Porangaba antigamente, tinha o seu cinema em prédio próprio |
Se
adaptando a vida
Porangaba
sempre foi mais cultural que Guareí. Embora as duas pequenas
cidades fossem praticamente do mesmo tamanho,as manifestações
culturais tinham mais aceitação pelo povo e políticos da primeira.
Prova disso, presenciei quando ainda criança e era membro do grupo
de escoteiros. Esse grupo foi formado pelo Sr Laelson, um esforçado
cidadão em busca do progresso. O grupo de escoteiros durou pouco, certamente pela falta de
verbas e incentivo. Fomos de Guareí até Porangaba passando por
Tatuí onde desfilamos ao redor da praça da matriz. Era um caminhão
cheio de criançada, toda fardada,onde uma parte empunhava cornetas
estridentes e bumbos retumbantes.

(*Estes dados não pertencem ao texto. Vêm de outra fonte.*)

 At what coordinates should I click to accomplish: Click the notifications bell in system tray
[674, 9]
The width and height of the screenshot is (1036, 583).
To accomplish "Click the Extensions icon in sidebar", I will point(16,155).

Eu já era um dos
corneteiros,depois de ficar com a boca inchada para aprender a soprar
o instrumento. Estava todo entusiasmado pelo passeio. Devido a falta
de estradas boas, fizemos um percurso semelhante a uma ferradura para
chegar ao destino. Guareí em linha reta fica a poucos 25 km de
Porangaba. Depois de Tatuí, passamos por Cesário Lange , sempre por
estrada de terra, não se incomodando com as nuvens de poeira
vermelha que tudo cobria e entrava pelas nossas bocas, deixando um
gosto esquisito de barro. Naquela época quase não tinha estradas
com asfalto. Chegamos em Porangaba e fomos recepcionados por um
guareiano, chamado Carlinhos,filho do Luizinho sapateiro. Ele residia
por lá, em uma bela chácara próxima a cidade. Teve um churrasco e
muita taubaina para a criançada. Logo depois do almoço, fomos
levados ao centro da cidade para conhecer melhor o lugar. Fiquei
admirado ao constatar que eles tinham um prédio próprio de cinema.

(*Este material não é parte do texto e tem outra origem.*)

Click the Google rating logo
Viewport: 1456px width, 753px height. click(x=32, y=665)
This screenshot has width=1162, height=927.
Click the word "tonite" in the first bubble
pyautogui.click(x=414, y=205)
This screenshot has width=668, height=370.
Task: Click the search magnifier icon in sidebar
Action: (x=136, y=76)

Em Guareí o cinema era adaptado em uma casa para comercio, emendado
com uma garagem de ônibus, para aumentar a plateia. Era hora da
matiné de domingo e deixaram os visitantes entrarem de graça.

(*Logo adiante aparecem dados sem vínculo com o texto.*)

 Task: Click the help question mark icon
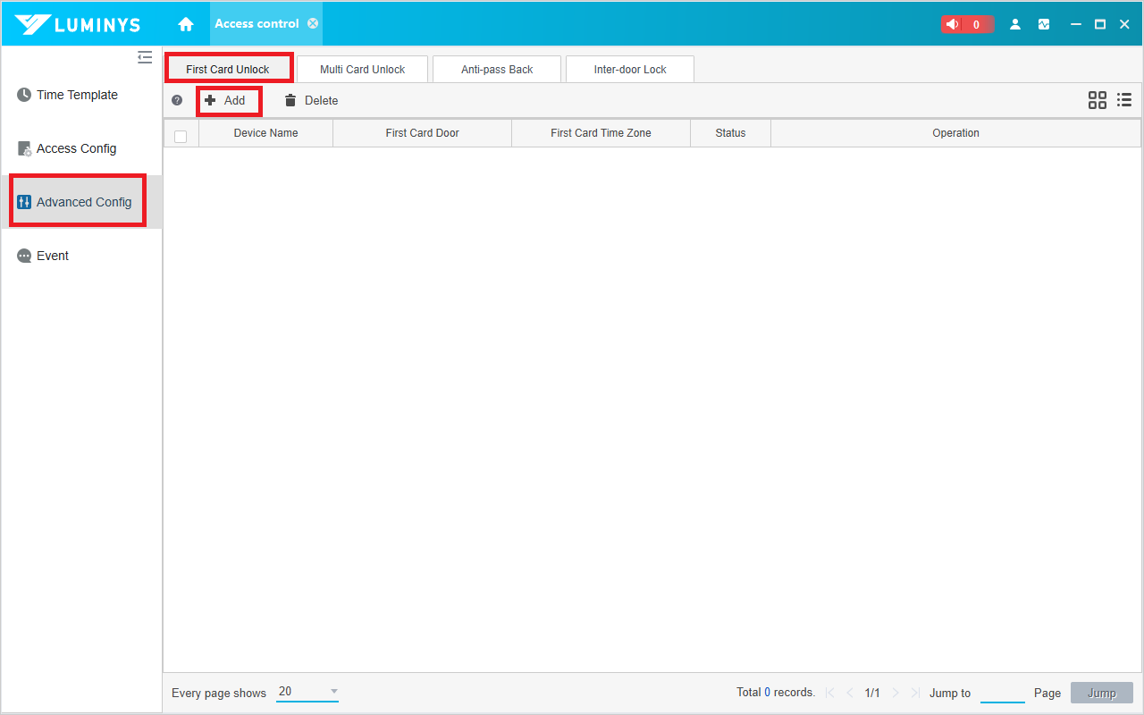177,101
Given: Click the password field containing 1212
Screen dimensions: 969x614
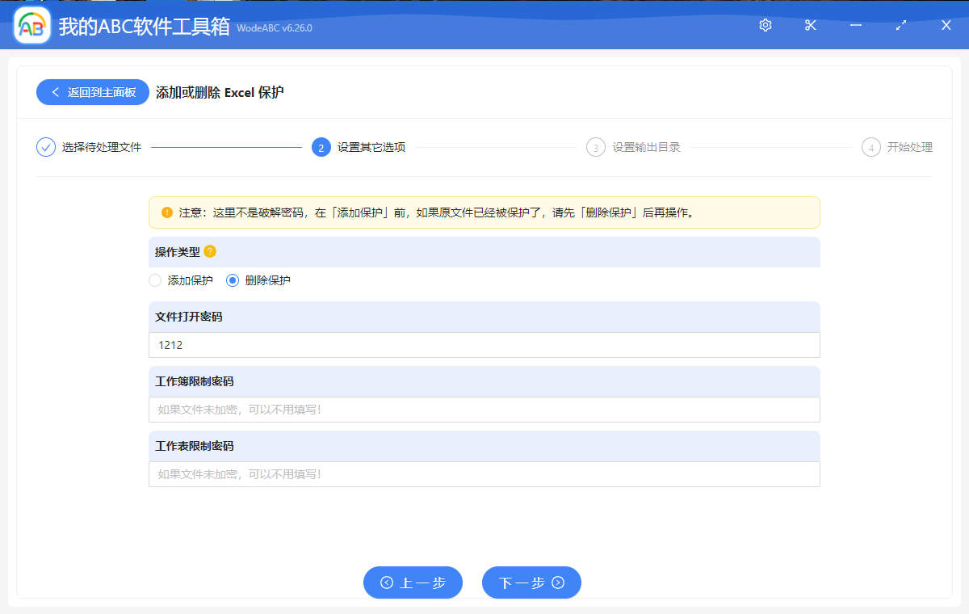Looking at the screenshot, I should point(485,344).
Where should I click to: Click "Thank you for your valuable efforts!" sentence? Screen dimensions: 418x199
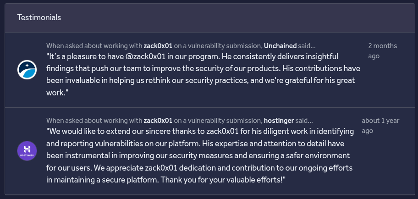222,179
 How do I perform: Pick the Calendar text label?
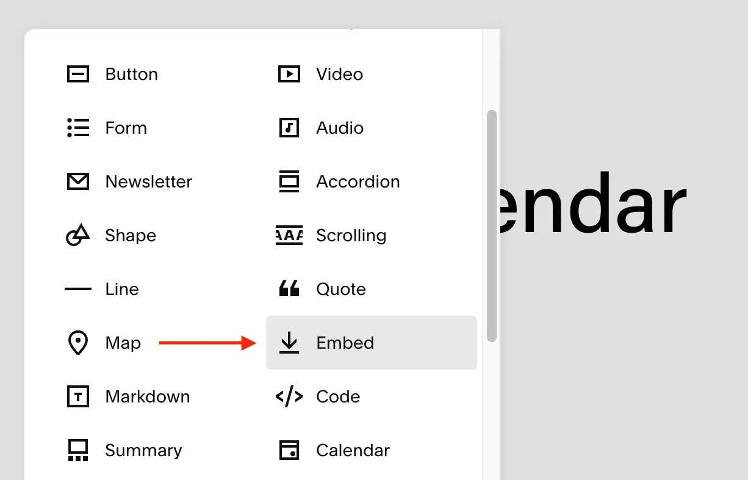(353, 451)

Passava um filme do gênero faroeste, a cores. Me lembro que tinha
um diálogo de vaqueiros a noite ,ao redor de uma fogueira. Como o
filme estava pela metade e logo fomos chamados para sair, nunca
consegui identificar qual era o filme. Os anos se passaram as coisas
mudaram, crescemos e fomos embora para outros lugares. Quando morava
em São Paulo nos anos sessenta, a gente se encontrava nas imediações
da avenida Ipiranga, onde se reunia uma turminha de tatuianos. Era
sempre nos fins de semana, para conversar , tomar chope e olhar as
moças bonitas dos bairros, que passavam por ali. Tinha um rapaz de
Porangaba, que chamava a atenção de todos pela disposição da
conversa, pelo sotaque carregado do interior e principalmente pelas
frases acaipiradas. Era um sujeito simpático e todos gostavam dele,
pela sua alegria contagiante. Ele sempre falava de um tio que morava
em Porangaba e era um figura pitoresca do lugar. Toda cidade pequena
tem estereótipos que se tornam conhecidos do povo. Se pormos os
alcoólatras juntos, formamos um pequeno grupo. Em Guareí tinha o
João Musa, cuja risada ecoava pelos becos mais distantes como o
ribombar de uma trovoada. Muitos tinham cuidado, pois ele carregava
sempre um chicote e no calor da euforia, dava chicotada nos mais
próximos. Tudo por brincadeira. Bêbado também fica famoso. Tinha o
João Pijuita que brigava se alguém imitasse gato, insinuando que
ele estava miando de bêbado. Tinha também o Berto,que mexia pelo
centro, sempre alcoolizado. O pessoal dos sítios tinham dó e
pagavam bebida para eles, causando mais mal do que bem. Voltando ao
tio de nosso amigo de Porangaba,lembro que ele gostava de contar as
façanhas do tio. Sempre que ia por lá visitar a família vinha com
novidades. Segundo ele, seu tio era do tipo que, o mundo estava onde
ele vivia. Super bairrista, não existia outro lugar melhor do que
Porangaba. Certa vez o sobrinho estava para pegar o ônibus para
Tatuí. Naquele tempo, ônibus para São Paulo mais próximo era em
Tatuí somente. Foi se despedir do tio e este lhe falou: ---Por que
já vai?
---Preciso
ir tio, tenho que trabalhar na segunda feira.
---AAAhhh...
largue mão...fique aqui, que vai passar um firmaço no cinema.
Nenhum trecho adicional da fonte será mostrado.